------ INFORMATION PROVIDED
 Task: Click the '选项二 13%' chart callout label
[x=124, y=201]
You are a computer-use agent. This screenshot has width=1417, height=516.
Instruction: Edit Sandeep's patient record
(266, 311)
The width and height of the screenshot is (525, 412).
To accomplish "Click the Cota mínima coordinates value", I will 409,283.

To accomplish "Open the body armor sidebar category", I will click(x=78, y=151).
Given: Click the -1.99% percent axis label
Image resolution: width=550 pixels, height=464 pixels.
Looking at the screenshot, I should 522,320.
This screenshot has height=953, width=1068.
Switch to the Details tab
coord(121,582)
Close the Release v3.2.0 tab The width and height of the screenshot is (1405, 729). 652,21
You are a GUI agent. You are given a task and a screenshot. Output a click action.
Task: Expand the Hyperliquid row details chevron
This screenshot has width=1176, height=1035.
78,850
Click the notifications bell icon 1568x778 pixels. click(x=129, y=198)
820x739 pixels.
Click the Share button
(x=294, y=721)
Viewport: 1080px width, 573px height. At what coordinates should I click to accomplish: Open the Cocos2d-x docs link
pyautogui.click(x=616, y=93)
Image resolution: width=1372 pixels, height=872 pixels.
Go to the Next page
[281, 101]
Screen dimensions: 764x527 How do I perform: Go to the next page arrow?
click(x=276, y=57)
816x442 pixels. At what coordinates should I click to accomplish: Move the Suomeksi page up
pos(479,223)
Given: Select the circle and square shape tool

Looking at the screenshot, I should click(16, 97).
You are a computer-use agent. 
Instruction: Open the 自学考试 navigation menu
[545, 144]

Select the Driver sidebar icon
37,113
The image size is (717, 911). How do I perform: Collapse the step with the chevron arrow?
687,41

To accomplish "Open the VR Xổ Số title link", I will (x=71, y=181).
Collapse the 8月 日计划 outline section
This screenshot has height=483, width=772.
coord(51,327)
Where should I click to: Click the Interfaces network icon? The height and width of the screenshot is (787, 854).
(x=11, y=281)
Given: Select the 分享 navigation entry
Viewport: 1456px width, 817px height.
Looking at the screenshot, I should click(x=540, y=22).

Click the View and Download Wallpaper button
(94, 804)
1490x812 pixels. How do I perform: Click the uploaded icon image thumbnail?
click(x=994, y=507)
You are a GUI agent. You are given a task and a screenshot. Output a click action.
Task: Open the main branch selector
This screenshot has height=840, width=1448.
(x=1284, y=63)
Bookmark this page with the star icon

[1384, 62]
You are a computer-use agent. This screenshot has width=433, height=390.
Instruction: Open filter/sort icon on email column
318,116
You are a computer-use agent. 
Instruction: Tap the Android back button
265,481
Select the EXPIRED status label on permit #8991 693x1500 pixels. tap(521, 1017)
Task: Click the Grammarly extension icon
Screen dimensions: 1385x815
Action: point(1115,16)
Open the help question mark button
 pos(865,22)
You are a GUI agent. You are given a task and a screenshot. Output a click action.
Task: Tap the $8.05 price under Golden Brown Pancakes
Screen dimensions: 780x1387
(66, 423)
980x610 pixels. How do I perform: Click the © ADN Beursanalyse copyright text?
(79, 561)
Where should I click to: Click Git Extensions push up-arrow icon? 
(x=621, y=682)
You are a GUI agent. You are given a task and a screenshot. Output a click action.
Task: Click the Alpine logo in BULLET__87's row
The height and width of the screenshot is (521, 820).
------------
*STATED EXERCISE*: Convert the data into a JSON list of strings, one per line and skipping blank lines, starting with the line that contains "Close the Release" and going on through the line that contains "(x=294, y=721)".

*OUTPUT OF THE EXERCISE*:
[
  "Close the Release v3.2.0 tab The width and height of the screenshot is (1405, 729). 652,21",
  "You are a GUI agent. You are given a task and a screenshot. Output a click action.",
  "Task: Expand the Hyperliquid row details chevron",
  "This screenshot has width=1176, height=1035.",
  "78,850",
  "Click the notifications bell icon 1568x778 pixels. click(x=129, y=198)",
  "820x739 pixels.",
  "Click the Share button",
  "(x=294, y=721)"
]